Activity: Only the text of the records belongs in the answer; the pictures must be dropped.

Stored data:
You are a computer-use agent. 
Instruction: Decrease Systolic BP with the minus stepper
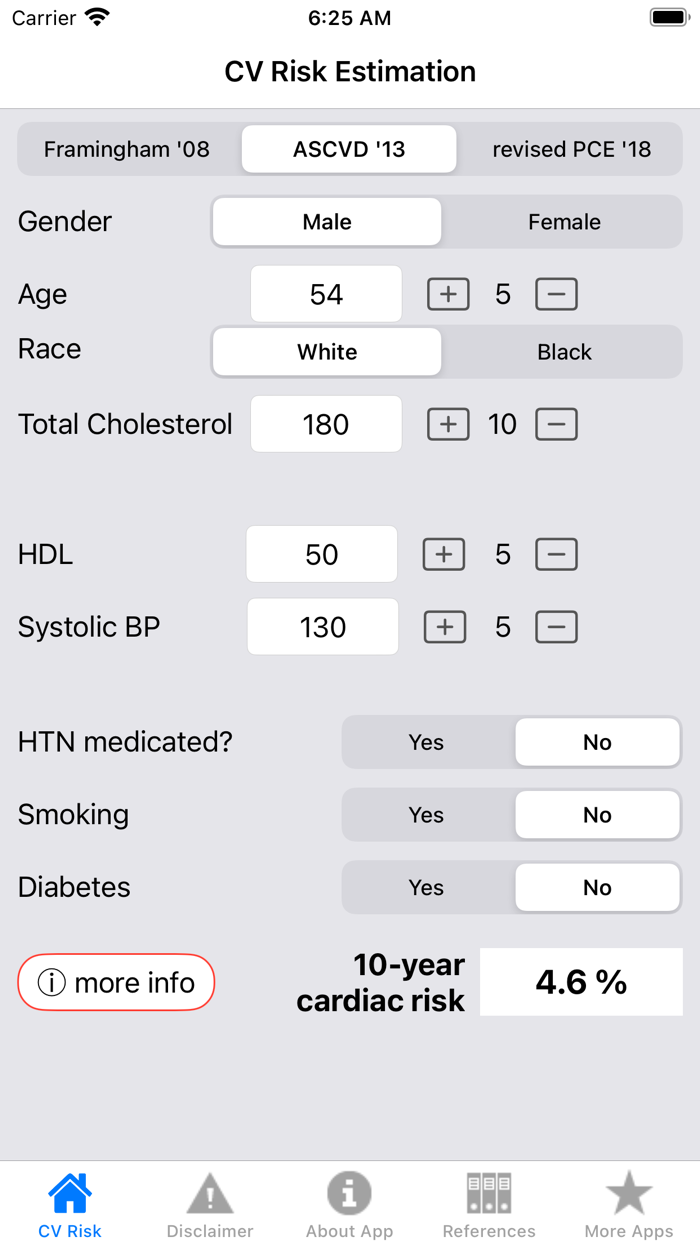click(556, 627)
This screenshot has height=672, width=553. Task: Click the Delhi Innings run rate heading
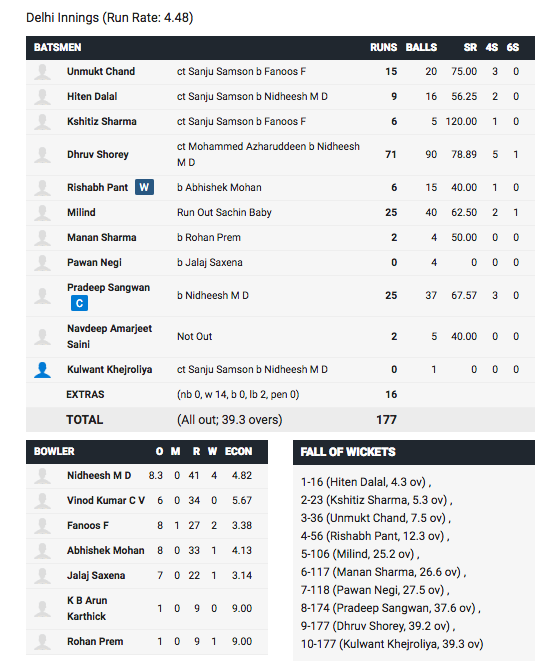pyautogui.click(x=110, y=18)
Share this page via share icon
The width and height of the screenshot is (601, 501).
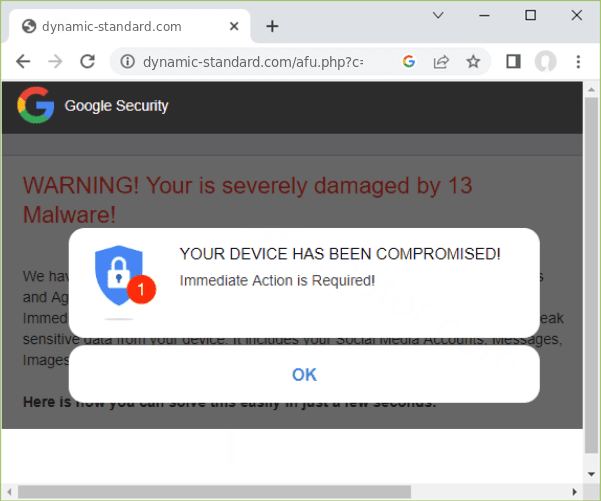tap(440, 62)
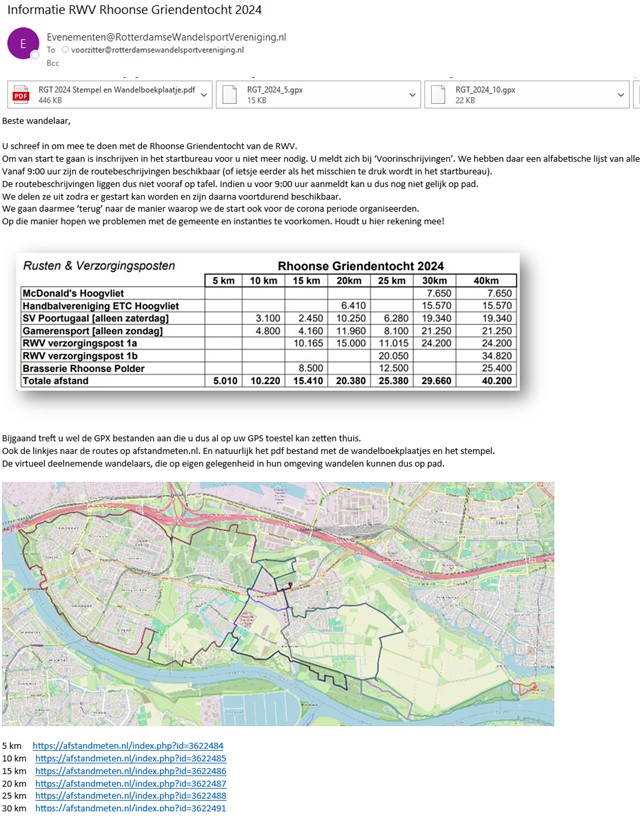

Your solution:
You are a computer-use agent. 
Instruction: Decrease Systolic BP with the minus stepper
click(556, 627)
This screenshot has height=672, width=553. Task: Click the Delhi Innings run rate heading
pyautogui.click(x=110, y=18)
Share this page via share icon
The width and height of the screenshot is (601, 501).
tap(440, 62)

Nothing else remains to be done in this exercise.